# Where do you buy foam padding for furniture?



## Paul01 (Mar 17, 2008)

I've been looking for some foam padding, and I can't seem to find any online, and at the fabric store its almost $100 a yard. Is that just what it costs? It doesn't seem like it has to be that much or target wouldn't sell foam cushions for a few bucks. Does anyone know a good way to obtain this stuff? I live in West Allis, Wi, and I'm looking for stuff in the 5" to 8" thick range, and fairly dense. It seems like I should have a supplier near by as this is such an industrial area, i just don't know where to look. Thanks.


----------



## AndyB (Feb 21, 2010)

My wife and her friend have made cushions for a couple couches. They have shopped at foamonline.com They have a huge selection of custom shapes and sizes. Unfortunately foam (especially higher density foam) is pretty expensive.


----------



## gregL (Feb 1, 2009)

Have you called any local upholstery shops? 
I bought some 4" thick foam from a local upholstery shop last year. I bought enough to redo three seat cushions for a sofa and they charged me $135. They had pieces available in their store and I did not have to come back.This included cutting it to size for me while i waited for only about 30 minutes.


----------



## Paul01 (Mar 17, 2008)

I didn't think to search for upholstery shops, there are apparently several near me. And while $135 is expensive, its still a lot better than the fabric stores, 3 cushions worth from them would be around $300. I just need to make a top for an ottoman, so one of these places should be affordable, I just wasn't willing to pay $50 for a 18" square of foam. Thanks for giving me the right search term  Edit, I just looked at the foamonline page, that looks like by far my best option, only 17.14 for the 16x16x5" pieces I need compared to around $50 at the store. Good find man.


----------



## knotscott (Nov 8, 2007)

It's possible to find some usable pieces curbside if you're lucky. 

Places like Joanne Fabric, Michaels, and AC/Moore usually have it, and they tend to offer 40% coupons in the weekly paper. 

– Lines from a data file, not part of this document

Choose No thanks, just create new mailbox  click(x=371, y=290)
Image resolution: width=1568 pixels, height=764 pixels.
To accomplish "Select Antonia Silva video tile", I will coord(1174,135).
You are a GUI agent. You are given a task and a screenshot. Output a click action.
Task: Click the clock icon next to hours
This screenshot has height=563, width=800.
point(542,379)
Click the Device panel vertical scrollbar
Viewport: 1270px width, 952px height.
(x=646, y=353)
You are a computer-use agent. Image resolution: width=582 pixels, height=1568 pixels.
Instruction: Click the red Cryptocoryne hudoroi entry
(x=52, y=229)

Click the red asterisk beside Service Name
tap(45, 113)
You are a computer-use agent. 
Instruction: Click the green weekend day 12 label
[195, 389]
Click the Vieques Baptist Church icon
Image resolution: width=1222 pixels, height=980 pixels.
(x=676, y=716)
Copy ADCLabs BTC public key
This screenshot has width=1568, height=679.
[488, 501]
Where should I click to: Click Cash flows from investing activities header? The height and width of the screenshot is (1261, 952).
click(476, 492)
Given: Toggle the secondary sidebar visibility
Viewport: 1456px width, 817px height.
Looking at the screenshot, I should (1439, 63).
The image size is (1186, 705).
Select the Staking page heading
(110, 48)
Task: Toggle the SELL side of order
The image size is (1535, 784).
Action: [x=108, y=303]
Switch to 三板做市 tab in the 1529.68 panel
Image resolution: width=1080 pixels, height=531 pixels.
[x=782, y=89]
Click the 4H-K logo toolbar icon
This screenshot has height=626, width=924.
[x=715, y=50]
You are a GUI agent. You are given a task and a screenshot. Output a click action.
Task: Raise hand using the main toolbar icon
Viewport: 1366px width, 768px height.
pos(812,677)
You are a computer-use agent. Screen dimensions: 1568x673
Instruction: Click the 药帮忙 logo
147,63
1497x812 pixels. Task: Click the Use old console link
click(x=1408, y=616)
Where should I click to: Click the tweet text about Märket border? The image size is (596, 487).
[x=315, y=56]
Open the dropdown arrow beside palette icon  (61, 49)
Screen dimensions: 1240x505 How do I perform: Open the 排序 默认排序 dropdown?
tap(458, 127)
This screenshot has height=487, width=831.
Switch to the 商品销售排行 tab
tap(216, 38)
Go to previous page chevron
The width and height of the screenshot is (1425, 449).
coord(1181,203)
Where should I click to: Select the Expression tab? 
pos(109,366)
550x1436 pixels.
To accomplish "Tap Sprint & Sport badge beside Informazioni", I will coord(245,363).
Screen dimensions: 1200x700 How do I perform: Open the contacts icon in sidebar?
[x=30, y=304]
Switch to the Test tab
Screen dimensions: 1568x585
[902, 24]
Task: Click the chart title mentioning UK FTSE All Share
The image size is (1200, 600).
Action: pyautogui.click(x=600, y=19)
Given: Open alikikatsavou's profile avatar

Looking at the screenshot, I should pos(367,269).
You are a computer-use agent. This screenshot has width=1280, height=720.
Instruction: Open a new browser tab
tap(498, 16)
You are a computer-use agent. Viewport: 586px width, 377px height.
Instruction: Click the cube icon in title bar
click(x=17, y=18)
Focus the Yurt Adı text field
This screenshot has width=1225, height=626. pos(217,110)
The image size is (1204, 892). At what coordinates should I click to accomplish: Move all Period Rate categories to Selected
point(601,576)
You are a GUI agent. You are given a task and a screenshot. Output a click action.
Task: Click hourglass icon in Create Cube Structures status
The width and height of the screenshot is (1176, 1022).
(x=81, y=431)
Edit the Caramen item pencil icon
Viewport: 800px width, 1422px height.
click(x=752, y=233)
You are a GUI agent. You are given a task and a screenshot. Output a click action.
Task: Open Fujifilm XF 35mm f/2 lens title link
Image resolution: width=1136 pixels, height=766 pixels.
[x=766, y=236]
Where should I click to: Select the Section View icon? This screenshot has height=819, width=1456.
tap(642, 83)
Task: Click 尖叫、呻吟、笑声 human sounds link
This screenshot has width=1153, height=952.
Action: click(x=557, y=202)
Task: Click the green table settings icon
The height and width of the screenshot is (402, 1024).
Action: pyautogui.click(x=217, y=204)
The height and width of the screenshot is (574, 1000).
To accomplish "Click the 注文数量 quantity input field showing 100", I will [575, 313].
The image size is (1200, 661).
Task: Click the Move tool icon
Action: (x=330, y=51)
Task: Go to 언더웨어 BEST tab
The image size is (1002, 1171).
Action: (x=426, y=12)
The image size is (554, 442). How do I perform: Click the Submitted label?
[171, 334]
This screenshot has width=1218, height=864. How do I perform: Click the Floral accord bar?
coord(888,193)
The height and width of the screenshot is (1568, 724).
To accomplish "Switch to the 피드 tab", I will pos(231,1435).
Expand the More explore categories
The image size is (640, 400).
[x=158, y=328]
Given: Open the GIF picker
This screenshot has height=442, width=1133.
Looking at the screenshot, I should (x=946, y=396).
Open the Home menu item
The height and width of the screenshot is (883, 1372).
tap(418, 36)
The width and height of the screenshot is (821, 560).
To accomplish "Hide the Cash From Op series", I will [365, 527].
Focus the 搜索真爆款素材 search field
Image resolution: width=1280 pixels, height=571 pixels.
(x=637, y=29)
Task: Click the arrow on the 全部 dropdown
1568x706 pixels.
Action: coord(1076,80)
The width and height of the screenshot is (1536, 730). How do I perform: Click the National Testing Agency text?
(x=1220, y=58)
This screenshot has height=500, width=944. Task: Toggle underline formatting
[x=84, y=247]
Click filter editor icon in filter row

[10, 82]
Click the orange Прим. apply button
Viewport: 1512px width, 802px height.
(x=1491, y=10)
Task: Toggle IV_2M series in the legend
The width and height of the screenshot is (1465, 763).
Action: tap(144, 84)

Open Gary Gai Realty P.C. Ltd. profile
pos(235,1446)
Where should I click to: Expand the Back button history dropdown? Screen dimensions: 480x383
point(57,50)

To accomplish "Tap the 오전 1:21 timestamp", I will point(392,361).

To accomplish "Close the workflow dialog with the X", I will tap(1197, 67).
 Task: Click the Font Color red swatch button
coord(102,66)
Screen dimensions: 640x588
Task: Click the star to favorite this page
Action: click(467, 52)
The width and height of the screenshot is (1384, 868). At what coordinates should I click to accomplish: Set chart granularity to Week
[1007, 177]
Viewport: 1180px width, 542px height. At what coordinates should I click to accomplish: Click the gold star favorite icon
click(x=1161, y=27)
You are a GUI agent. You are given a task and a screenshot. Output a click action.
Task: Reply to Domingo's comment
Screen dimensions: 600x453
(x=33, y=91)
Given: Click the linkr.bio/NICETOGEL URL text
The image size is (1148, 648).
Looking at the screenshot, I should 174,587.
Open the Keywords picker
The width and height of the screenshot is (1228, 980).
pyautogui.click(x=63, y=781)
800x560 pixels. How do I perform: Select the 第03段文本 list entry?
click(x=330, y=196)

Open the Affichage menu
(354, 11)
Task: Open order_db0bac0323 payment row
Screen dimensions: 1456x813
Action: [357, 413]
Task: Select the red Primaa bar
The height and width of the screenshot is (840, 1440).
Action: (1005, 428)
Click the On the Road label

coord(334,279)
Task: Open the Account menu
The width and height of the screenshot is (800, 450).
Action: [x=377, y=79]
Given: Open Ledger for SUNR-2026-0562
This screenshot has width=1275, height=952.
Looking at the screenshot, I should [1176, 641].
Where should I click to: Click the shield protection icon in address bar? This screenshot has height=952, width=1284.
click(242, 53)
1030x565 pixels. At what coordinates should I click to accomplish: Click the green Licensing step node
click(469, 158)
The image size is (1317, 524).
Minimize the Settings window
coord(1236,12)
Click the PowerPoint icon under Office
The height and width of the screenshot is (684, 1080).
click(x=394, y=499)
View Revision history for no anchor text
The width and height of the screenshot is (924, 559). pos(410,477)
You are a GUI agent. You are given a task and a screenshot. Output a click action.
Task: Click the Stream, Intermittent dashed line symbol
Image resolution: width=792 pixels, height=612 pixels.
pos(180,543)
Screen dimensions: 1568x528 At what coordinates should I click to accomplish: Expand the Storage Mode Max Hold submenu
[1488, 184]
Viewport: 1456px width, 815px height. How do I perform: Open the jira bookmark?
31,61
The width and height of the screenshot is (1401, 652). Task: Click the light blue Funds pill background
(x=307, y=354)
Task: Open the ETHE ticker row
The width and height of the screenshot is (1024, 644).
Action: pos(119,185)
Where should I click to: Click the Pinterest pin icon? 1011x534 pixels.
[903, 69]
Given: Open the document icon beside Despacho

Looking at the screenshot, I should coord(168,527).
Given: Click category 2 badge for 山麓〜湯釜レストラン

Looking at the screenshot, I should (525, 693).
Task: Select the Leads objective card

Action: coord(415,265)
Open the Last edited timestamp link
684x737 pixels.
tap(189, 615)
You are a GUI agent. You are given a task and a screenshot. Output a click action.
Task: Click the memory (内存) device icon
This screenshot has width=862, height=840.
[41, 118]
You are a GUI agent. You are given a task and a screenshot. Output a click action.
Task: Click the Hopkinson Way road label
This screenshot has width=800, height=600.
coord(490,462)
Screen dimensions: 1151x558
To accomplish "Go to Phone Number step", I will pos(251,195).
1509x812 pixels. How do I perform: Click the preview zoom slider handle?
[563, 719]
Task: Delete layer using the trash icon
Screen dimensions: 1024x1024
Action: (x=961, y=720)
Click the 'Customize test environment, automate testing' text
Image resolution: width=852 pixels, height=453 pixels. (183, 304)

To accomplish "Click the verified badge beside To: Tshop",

If you have an Ollie's Bargain Outlet near you, they currently have some deals on foam too.


----------



## Paul01 (Mar 17, 2008)

Thats a good point too, they have 40 or even 50% coupons all the time, and I only need about half a yard. So that would make it about $21, since theres no shipping that way its a good option too.


----------



## Tony B (Jul 30, 2008)

Keep in mind that all foam is not created equal. You will not find quality foam in stores like Michaels and not even in local fabric shops. High Density foam is very xpensive and worth every penny depending on your needs. Puttting you feet on an ottoman does not require good foam. Sitting for long periods of time like on a sofa watching TV does as does good matress foam.


----------



## Rocks (Feb 1, 2010)

If you are still having a hard time finding what you need, try here

http://www.usafoam.com/seat&cushion/seat&cushion.html


I've bought stuff from them in the past. They are good people. Luckly they are local for me, but I see they ship.

Good Luck


----------



## Paul01 (Mar 17, 2008)

> Keep in mind that all foam is not created equal.


Thats true, they did have a wider selection at foamonline. The fabric store did have some high density foam, but only one type without any specific information, so for something high grade the website would be better.


----------



## smitty1967 (Feb 24, 2008)

Paul01 said:


> I've been looking for some foam padding, and I can't seem to find any online, and at the fabric store its almost $100 a yard. Is that just what it costs?


 
I just bought 1-2/3 sq. yd. at a Joann Fabric store in Peoria. The sticker price for medium density 5" was 67.00 per yard, but they had a mailer coupon going that saved me 50%.

regards,
smitty


----------